DATA TO PROCESS:
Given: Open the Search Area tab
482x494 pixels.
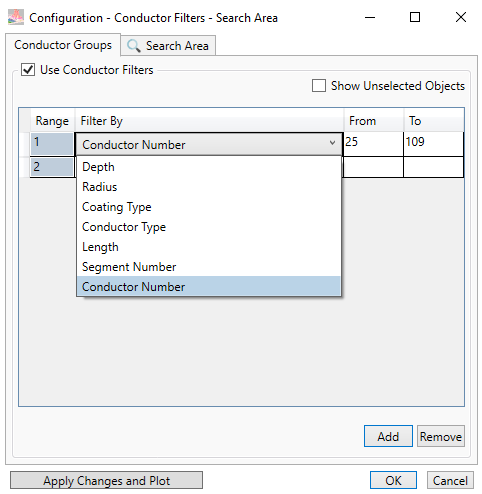Looking at the screenshot, I should point(168,46).
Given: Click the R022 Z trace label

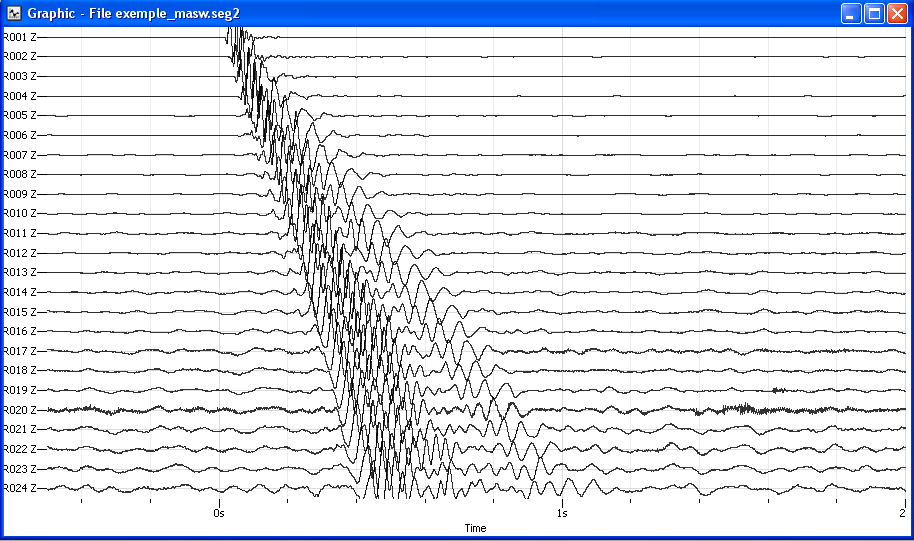Looking at the screenshot, I should click(20, 449).

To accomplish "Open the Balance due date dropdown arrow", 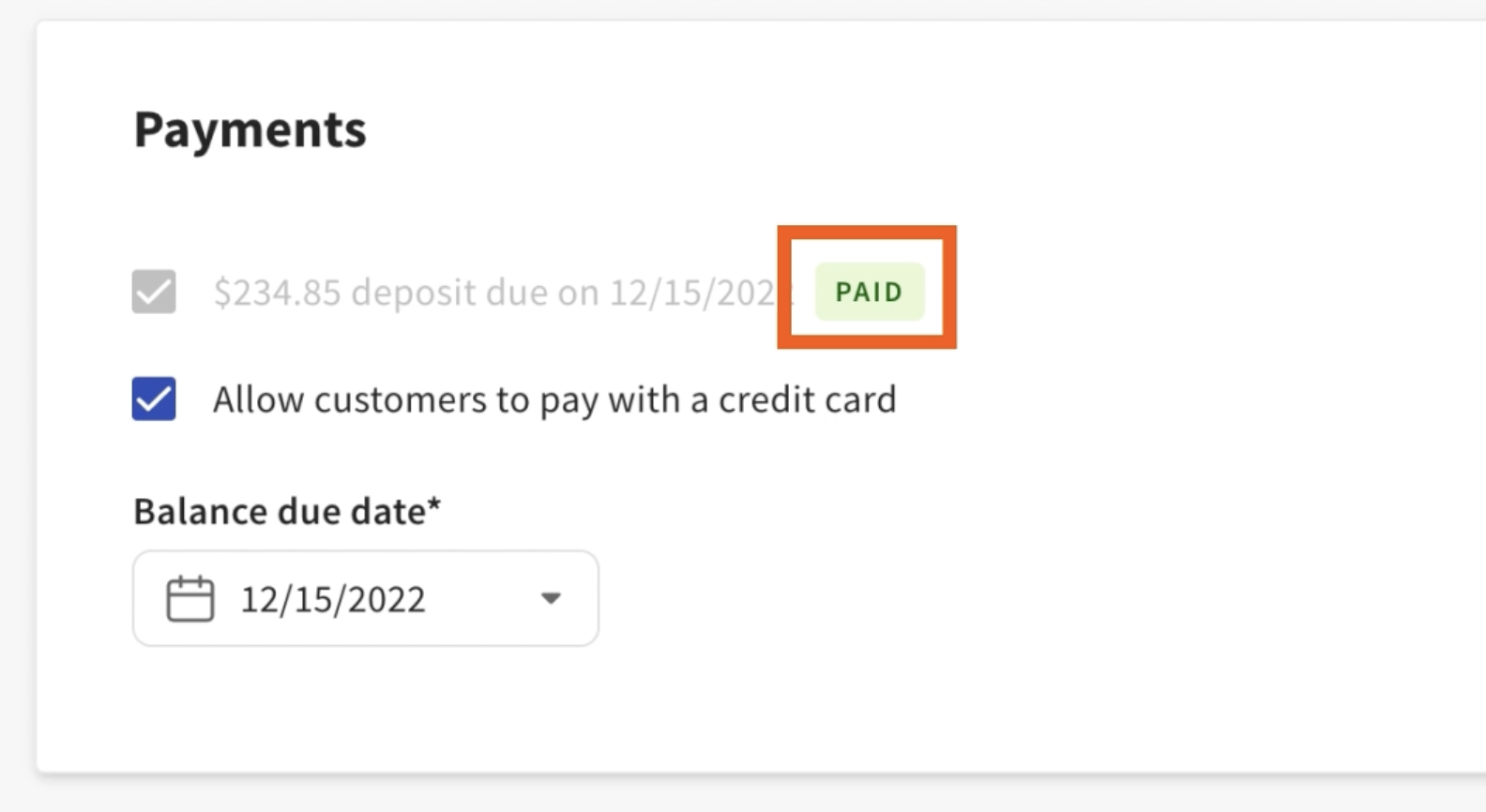I will click(x=551, y=598).
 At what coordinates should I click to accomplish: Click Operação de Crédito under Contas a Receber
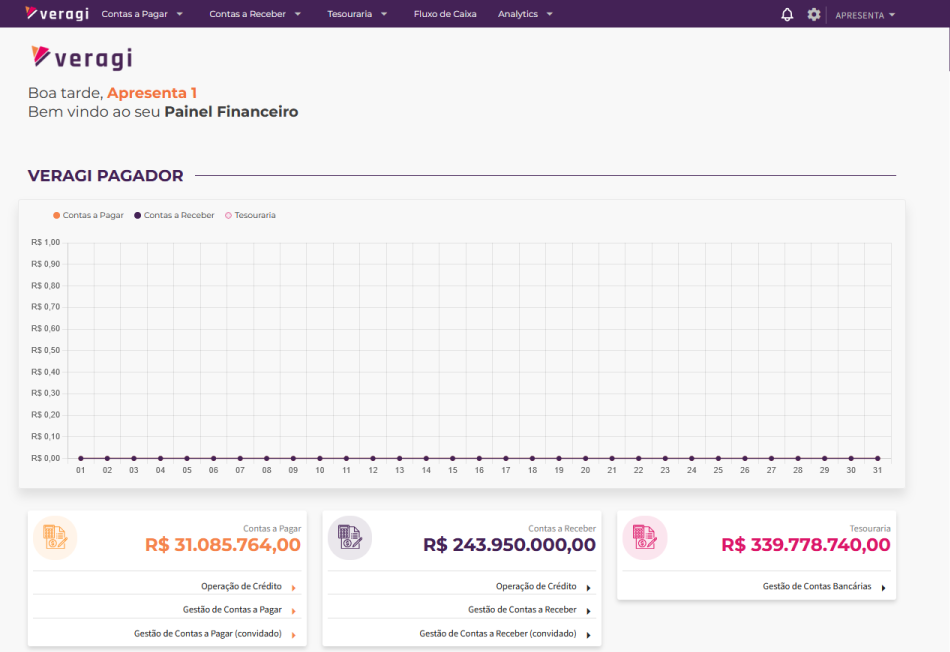click(x=536, y=587)
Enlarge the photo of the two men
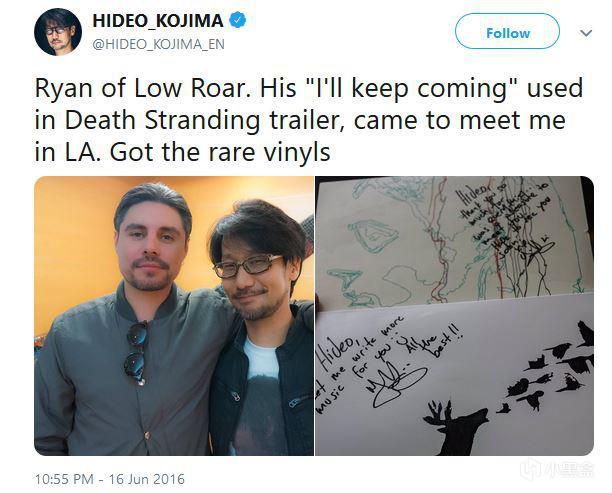 pyautogui.click(x=174, y=316)
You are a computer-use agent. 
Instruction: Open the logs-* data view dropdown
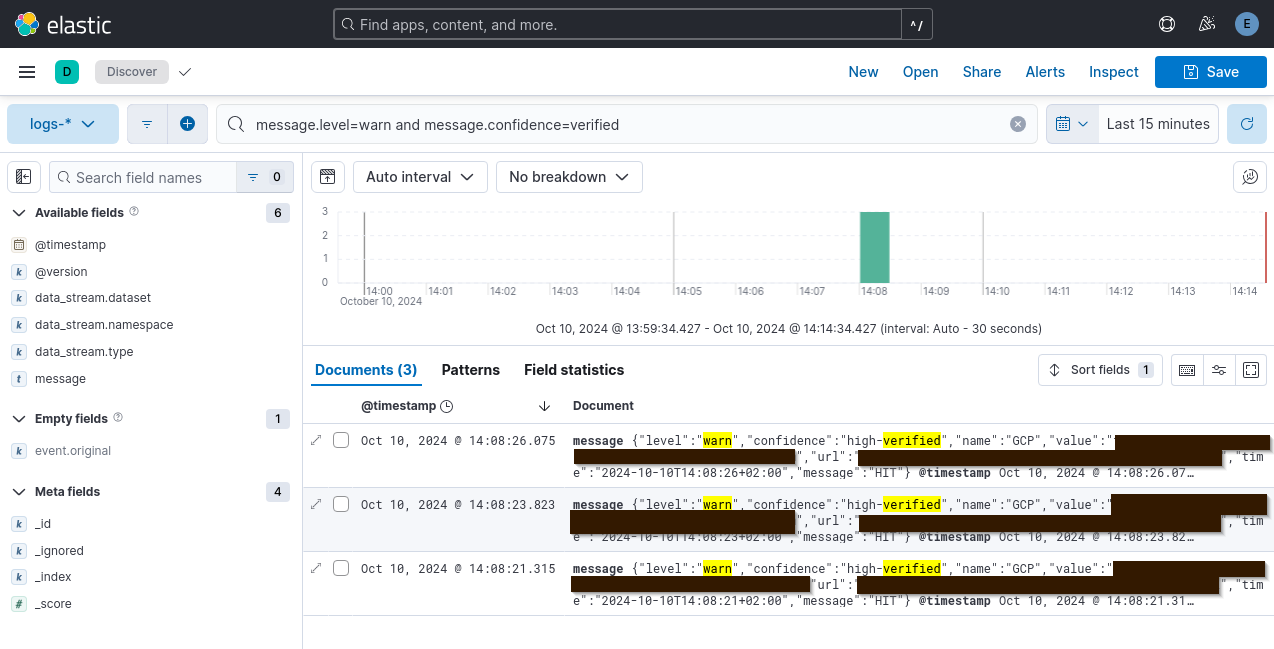[x=63, y=124]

YOUR OBJECTIVE: Nothing but an exact copy is needed, covering the lines from the line with "Enlarge the photo of the two men" through the last line of the entries, pictures excluded.

ANSWER AREA:
Enlarge the photo of the two men
 pyautogui.click(x=174, y=316)
You are a computer-use agent. 
Instruction: Open the logs-* data view dropdown
[x=63, y=124]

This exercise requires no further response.